» ASSIGNED TASK: Each line holding the string "will" is to be copied from the data.

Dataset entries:
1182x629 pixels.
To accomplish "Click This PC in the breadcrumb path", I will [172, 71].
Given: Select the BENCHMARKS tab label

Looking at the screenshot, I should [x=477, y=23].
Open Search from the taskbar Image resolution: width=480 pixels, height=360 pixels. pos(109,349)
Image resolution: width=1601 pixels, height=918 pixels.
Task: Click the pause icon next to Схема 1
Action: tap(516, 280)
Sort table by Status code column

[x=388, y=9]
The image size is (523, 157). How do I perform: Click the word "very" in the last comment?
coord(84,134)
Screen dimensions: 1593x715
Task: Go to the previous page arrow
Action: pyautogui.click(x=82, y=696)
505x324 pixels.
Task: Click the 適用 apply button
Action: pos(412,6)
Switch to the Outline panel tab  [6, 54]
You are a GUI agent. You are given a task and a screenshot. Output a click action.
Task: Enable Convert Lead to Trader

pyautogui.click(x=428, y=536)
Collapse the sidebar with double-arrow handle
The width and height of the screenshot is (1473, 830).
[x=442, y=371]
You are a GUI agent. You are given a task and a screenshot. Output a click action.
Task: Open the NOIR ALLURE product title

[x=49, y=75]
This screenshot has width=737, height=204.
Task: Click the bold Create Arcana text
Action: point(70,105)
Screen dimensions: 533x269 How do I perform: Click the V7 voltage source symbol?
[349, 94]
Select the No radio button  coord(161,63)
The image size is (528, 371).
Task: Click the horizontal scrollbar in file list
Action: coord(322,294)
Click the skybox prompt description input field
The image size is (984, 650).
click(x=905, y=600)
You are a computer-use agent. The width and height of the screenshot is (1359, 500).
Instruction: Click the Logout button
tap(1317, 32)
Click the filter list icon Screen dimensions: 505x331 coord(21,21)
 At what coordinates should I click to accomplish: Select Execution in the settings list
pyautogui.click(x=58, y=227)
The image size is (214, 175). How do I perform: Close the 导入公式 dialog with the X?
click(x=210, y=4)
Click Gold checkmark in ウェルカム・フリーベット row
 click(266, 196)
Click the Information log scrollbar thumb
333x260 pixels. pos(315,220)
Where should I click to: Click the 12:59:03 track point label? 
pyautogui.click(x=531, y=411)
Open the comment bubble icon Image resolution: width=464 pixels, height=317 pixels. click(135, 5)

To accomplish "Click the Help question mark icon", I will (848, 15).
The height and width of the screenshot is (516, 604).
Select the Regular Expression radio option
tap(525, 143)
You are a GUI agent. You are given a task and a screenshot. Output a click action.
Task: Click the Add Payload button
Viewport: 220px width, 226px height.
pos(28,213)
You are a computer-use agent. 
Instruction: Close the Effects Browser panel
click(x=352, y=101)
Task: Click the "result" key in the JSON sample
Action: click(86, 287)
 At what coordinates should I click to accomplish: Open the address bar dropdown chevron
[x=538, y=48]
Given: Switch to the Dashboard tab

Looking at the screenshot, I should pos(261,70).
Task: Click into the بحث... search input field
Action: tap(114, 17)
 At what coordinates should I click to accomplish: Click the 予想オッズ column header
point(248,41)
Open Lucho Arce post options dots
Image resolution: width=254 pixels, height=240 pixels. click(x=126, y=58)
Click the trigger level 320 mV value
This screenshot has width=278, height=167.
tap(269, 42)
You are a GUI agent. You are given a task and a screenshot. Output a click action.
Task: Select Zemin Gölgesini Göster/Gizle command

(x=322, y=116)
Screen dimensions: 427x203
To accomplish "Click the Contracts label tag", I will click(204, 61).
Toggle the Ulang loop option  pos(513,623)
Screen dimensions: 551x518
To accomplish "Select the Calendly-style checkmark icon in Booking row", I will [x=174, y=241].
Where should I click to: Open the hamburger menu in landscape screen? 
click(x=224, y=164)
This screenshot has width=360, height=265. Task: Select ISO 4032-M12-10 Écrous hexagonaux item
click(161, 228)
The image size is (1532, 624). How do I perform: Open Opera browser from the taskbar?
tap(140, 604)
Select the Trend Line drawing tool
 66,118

» TASK RESPONSE:
To accomplish "Click This PC in the breadcrumb path", I will [172, 71].
To accomplish "Click the Help question mark icon", I will (848, 15).
To accomplish "Click the Contracts label tag", I will click(204, 61).
To accomplish "Select the Calendly-style checkmark icon in Booking row", I will [x=174, y=241].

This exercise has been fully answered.